TASK DIRECTIONS » In the data below, which lines contain "panel"? List them by copying each one.

(Stored data)
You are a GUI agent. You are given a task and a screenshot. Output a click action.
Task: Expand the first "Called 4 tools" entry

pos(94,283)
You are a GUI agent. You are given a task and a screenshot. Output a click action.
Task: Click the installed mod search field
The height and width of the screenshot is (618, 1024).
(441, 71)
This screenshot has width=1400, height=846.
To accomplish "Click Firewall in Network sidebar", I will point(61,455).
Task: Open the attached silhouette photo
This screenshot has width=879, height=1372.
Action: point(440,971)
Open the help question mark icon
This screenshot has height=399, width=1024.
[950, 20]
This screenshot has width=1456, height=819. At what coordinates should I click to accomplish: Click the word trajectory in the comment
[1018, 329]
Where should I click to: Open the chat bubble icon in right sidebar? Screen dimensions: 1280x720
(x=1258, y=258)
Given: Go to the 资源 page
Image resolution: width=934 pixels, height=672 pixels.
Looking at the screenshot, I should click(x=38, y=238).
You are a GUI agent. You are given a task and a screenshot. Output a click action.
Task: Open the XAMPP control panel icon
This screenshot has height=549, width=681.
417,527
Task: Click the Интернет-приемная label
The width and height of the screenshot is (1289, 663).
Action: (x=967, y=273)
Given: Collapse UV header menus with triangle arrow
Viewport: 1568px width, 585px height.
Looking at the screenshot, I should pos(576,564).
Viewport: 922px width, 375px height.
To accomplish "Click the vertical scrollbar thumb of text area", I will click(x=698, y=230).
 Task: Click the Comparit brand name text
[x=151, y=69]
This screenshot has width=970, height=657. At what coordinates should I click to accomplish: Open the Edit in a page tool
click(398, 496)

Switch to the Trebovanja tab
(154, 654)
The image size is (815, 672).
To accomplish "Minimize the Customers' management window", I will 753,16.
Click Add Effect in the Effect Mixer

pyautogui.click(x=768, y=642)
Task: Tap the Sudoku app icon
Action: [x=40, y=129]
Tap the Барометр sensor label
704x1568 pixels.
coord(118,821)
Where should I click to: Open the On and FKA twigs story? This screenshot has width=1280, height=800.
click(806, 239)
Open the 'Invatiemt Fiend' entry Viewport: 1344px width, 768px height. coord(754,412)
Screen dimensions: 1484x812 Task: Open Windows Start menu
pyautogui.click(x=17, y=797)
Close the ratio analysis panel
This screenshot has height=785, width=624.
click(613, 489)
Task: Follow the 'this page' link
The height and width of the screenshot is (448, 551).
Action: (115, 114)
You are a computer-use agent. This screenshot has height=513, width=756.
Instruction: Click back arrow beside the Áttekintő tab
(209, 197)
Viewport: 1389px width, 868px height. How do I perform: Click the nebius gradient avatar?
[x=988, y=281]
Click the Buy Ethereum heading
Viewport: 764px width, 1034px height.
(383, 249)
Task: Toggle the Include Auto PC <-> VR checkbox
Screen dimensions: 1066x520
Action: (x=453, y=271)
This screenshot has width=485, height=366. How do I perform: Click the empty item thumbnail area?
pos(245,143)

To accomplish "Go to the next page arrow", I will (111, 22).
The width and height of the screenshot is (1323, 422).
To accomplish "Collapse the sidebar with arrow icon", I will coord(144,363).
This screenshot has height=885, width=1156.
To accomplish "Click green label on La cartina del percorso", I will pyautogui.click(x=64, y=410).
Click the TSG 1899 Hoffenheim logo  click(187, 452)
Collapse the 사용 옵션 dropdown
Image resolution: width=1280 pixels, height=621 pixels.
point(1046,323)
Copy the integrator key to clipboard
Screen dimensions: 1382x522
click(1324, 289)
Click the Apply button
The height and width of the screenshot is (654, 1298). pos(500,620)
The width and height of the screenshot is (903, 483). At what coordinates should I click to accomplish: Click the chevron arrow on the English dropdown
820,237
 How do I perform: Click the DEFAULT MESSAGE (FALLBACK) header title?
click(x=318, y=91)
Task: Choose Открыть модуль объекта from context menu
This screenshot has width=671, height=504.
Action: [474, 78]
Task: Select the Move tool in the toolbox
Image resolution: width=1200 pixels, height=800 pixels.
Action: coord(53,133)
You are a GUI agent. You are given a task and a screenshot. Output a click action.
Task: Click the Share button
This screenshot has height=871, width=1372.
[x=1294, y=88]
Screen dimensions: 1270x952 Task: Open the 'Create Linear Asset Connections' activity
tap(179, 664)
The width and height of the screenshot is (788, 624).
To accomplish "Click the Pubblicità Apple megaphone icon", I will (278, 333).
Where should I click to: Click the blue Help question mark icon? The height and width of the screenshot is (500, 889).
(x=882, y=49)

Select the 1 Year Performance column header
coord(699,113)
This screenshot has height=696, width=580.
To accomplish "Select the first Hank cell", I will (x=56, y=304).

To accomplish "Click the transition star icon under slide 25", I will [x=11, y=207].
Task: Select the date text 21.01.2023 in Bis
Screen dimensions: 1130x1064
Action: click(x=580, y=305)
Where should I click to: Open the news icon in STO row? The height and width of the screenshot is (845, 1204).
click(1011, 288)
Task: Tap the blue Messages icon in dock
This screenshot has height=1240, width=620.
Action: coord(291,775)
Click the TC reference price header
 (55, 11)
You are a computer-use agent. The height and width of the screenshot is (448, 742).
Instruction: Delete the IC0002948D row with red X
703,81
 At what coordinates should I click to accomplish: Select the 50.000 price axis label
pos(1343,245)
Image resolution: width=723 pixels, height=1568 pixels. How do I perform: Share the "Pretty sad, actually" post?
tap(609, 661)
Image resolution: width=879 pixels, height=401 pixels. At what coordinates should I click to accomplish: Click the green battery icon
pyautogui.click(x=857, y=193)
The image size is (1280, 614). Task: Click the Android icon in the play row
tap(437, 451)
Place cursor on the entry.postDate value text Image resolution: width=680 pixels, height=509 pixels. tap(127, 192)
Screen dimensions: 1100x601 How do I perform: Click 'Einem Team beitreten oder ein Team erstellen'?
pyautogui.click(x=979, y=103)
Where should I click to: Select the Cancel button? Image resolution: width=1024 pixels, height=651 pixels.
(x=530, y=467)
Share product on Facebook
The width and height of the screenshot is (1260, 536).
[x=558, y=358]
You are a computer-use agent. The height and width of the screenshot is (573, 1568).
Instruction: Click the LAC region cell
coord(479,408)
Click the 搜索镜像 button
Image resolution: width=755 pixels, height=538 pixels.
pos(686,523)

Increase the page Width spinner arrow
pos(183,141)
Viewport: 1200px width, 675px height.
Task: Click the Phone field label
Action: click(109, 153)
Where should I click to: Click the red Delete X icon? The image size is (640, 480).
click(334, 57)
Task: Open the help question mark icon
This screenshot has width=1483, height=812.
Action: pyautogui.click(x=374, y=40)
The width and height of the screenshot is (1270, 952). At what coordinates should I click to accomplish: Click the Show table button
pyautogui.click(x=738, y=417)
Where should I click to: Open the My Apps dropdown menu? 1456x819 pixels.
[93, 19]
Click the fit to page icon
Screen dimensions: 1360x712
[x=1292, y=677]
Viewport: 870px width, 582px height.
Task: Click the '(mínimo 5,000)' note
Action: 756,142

COMPLETED TASK »
Task: Open the XAMPP control panel icon
Close the ratio analysis panel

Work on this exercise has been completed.